You wouldn't see anything in regular statistics profile.  All you see is over 250million rows processed.

Rows                 Executes             StmtText                                                                                                                                                        
-------------------- -------------------- ----------------------------------------------------------------------------------------------------------------------------------------------------------------
0                    1                    insert [schema1].[table1] select *, %%bmk%% from [schema1].[table1]                                                                                 
0                    1                      |--Parallelism(Gather Streams)                                                                                                                                
0                    8                           |--Index Insert(OBJECT:([db2].[schema1].[table1].[IX_table1_column1]))                                                                
257397853            8                                |--Sort(ORDER BY:([db1].[schema1].[table1].[column1] ASC, [Bmk1000] ASC) PARTITION ID:([db1].[schema1].[table1].[column1])) 
257397853            8                                     |--Table Scan(OBJECT:([db1].[schema1].[table1]))  
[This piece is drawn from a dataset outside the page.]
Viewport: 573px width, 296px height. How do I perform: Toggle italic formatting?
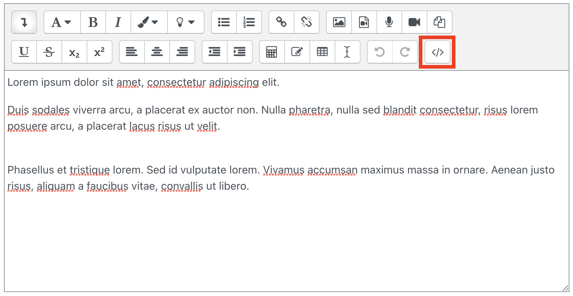pyautogui.click(x=118, y=22)
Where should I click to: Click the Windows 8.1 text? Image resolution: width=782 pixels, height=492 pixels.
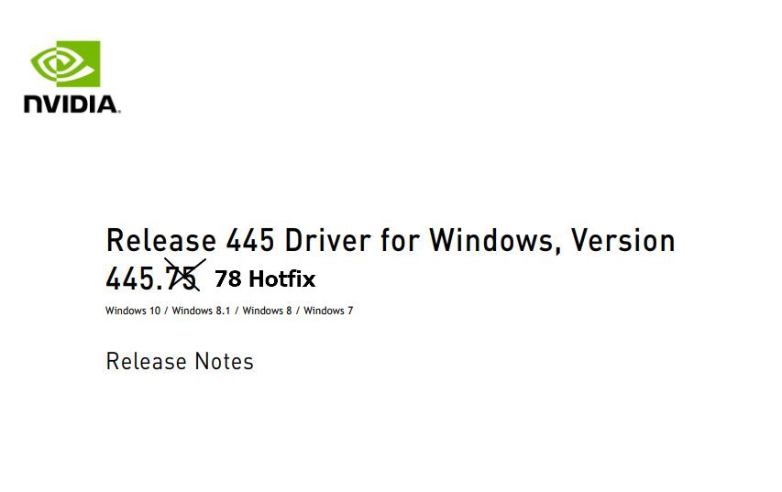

At this point, we obtained show statistics output from customer after index creation to further confirm data distribution. From histogram, we confirmed that  the contaim has over 140 million rows of empty strings out of 250 million rows.

RANGE_HI_KEY             RANGE_ROWS    EQ_ROWS       DISTINCT_RANGE_ROWS  AVG_RANGE_ROWS
------------------------ ------------- ------------- -------------------- --------------
                         0             1,426618E+08  0                    1
01....             114197        19829         39314                2,904741
0313...               493116        12894         97814                5,041364
0316...               451782        16061         82636                5,467133
.....

Because of the skewed data distribution, sort can't be truely parallelized.    Currently SQL can't divide a single value for multiple threads to handle. So one thread ended up doing more work.

So if you have skewed data on a column you are trying to index, it will not achieve true parallelism at sort phase.

For this particular case, you can potentially do filter index on NULL, or blanks to avoid the sort inbalance.  But if it's a meaningful value to you that you won't want to filter out, you can end up with one thread doing most of the work during the sort phase. 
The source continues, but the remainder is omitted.